Geralmente, a mulher que sofre abortos de repetição precisa do apoio de familiares, amigos e profissionais de saúde.

 

Receber a notícia de uma gravidez provoca diversos sentimentos e dúvidas. A única certeza é de que, a partir daquele momento, nada será como antes. Geralmente, a mulher se prepara com antecedência para receber o bebê: faz planos, realiza consultas, começa a se programar para o parto e compra as primeiras peças do enxoval. 

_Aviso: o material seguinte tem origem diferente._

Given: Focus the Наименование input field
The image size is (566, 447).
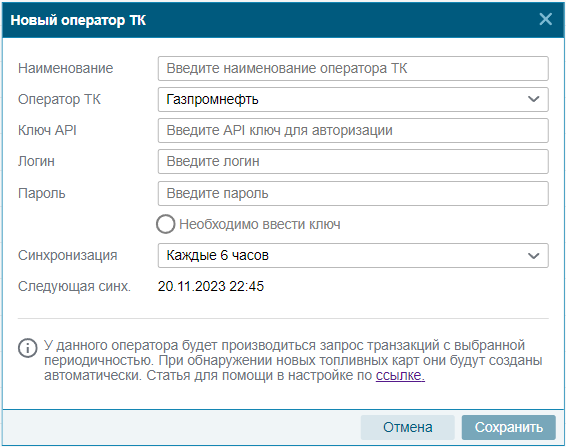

Mas, muitas vezes, esse sonho é interrompido por um aborto espontâneo. É comum que logo após o choque inicial e a tristeza, muitas mulheres tentem engravidar pouco tempo depois e passem novamente por uma perda gestacional. Nesses casos, a condição é chamada de aborto de repetição, que pode afetar a saúde mental. Nesses casos, a mulher precisa de apoio de familiares, amigos e profissionais de saúde. 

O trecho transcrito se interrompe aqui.